Categories: Hadoop Hardware How-to

Learn how to set up a Hadoop cluster in a way that maximizes successful production-ization of Hadoop and minimizes ongoing, long-term adjustments.

Previously, we published some recommendations on selecting new hardware for Apache Hadoop deployments. That post covered some important ideas regarding cluster planning and deployment such as workload profiling and general recommendations for CPU, disk, and memory allocations. In this post, we’ll provide some best practices and guidelines for the next part of the implementation process: configuring the machines once they arrive. Between the two posts, you’ll have a great head start toward production-izing Hadoop.

Specifically, we’ll cover some important decisions you must make to ensure network, disks, and hosts are configured correctly. We’ll also explain how disks and services should be laid out to be utilized efficiently and minimize problems as your data sets scale.

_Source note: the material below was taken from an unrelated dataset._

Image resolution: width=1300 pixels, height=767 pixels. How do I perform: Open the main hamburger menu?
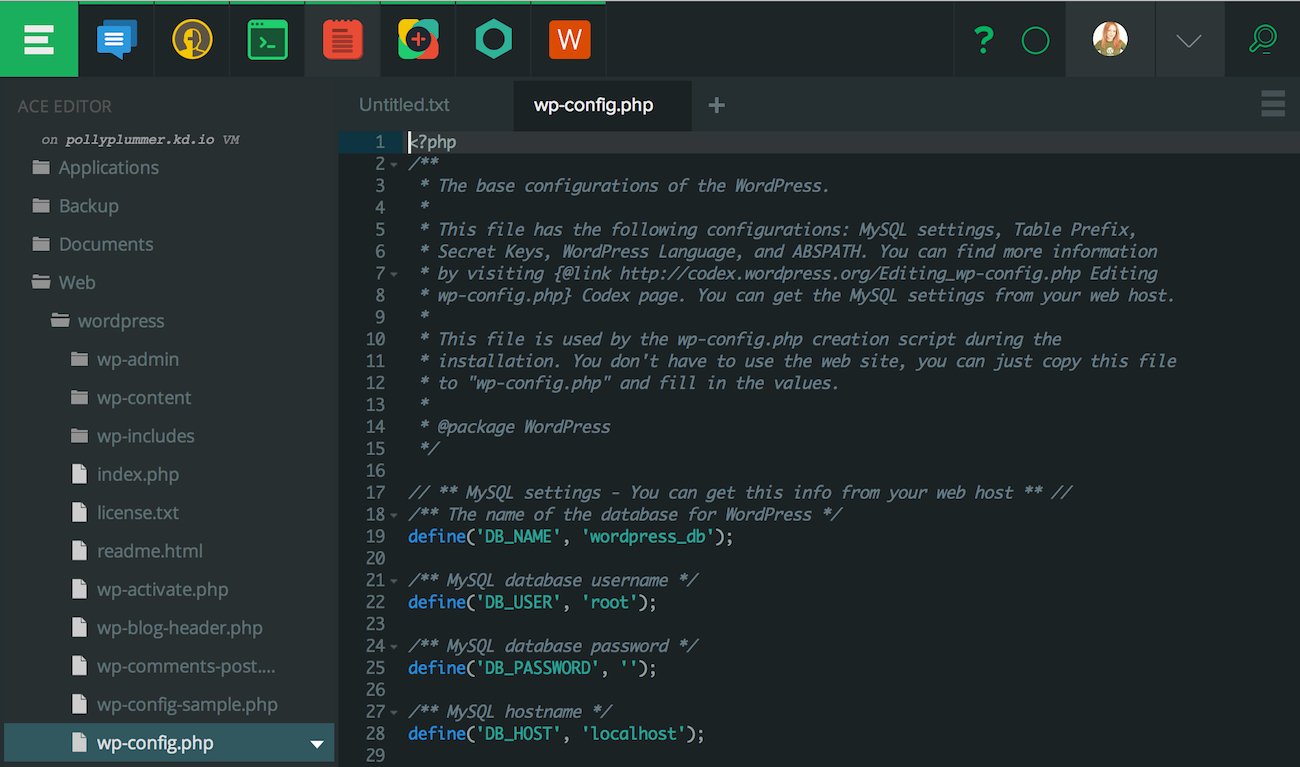tap(39, 39)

Networking: May All Your SYNs Be Forgiven

Hostname Resolution, DNS and FQDNs

A Hadoop Java process such as the DataNode gets the hostname of the host on which it is running and then does a lookup to determine the IP address. It then uses this IP to determine the canonical name as stored in DNS or /etc/hosts. Each host must be able to perform a forward lookup on its own hostname and a reverse lookup using its own IP address. Furthermore, all hosts in the cluster need to resolve other hosts. You can verify that forward and reverse lookups are configured correctly using the Linux host command.

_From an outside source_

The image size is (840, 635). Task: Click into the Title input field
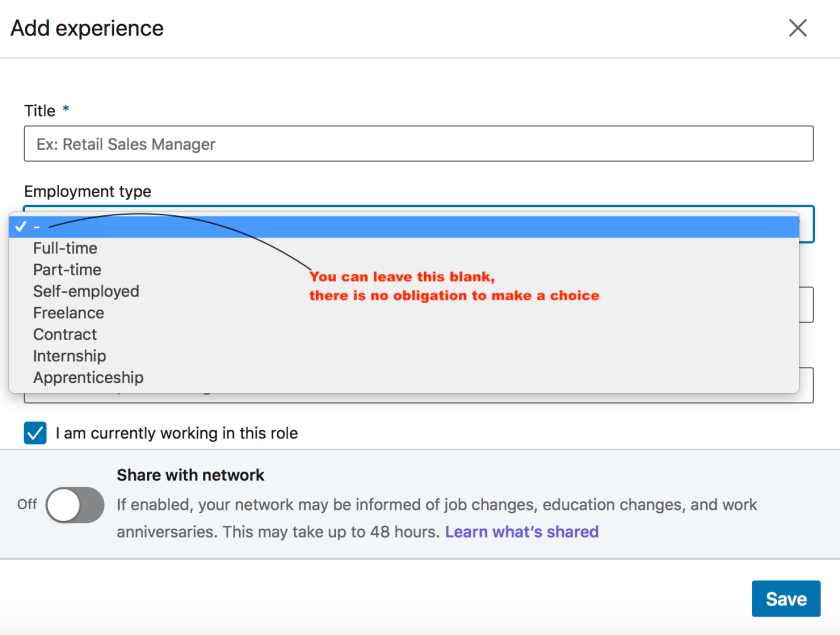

Cloudera Manager uses a quick Python command to test proper resolution.

While it is tempting to rely on /etc/hosts for this step, we recommend using DNS instead. DNS is much less error-prone than using the hosts file and makes changes easier to implement down the line. Hostnames should be set to the fully-qualified domain name (FQDN). It is important to note that using Kerberos requires the use of FQDNs, which is important for enabling security features such as TLS encryption and Kerberos. You can verify this with

If you do use /etc/hosts, ensure that you are listing them in the appropriate order.

Name Service Caching

Hadoop makes extensive use of network-based services such as DNS, NIS, and LDAP. To help weather network hiccups, alleviate stress on shared infrastructure, and improve the latency of name resolution, it can be helpful to enable the name server cache daemon (nscd). nscd caches the results of both local and remote calls in memory, often avoiding a latent round-trip to the network. In most cases you can enable nscd, let it work, and leave it alone. If you’re running Red Hat SSSD, you’ll need to modify the nscd configuration; with SSSD enabled, don’t use nscd to cache passwd, group, or netgroup information.

Link Aggregation

Also known as NIC bonding or NIC teaming, this refers to combining network interfaces for increased throughput or redundancy. Exact settings will depend on your environment.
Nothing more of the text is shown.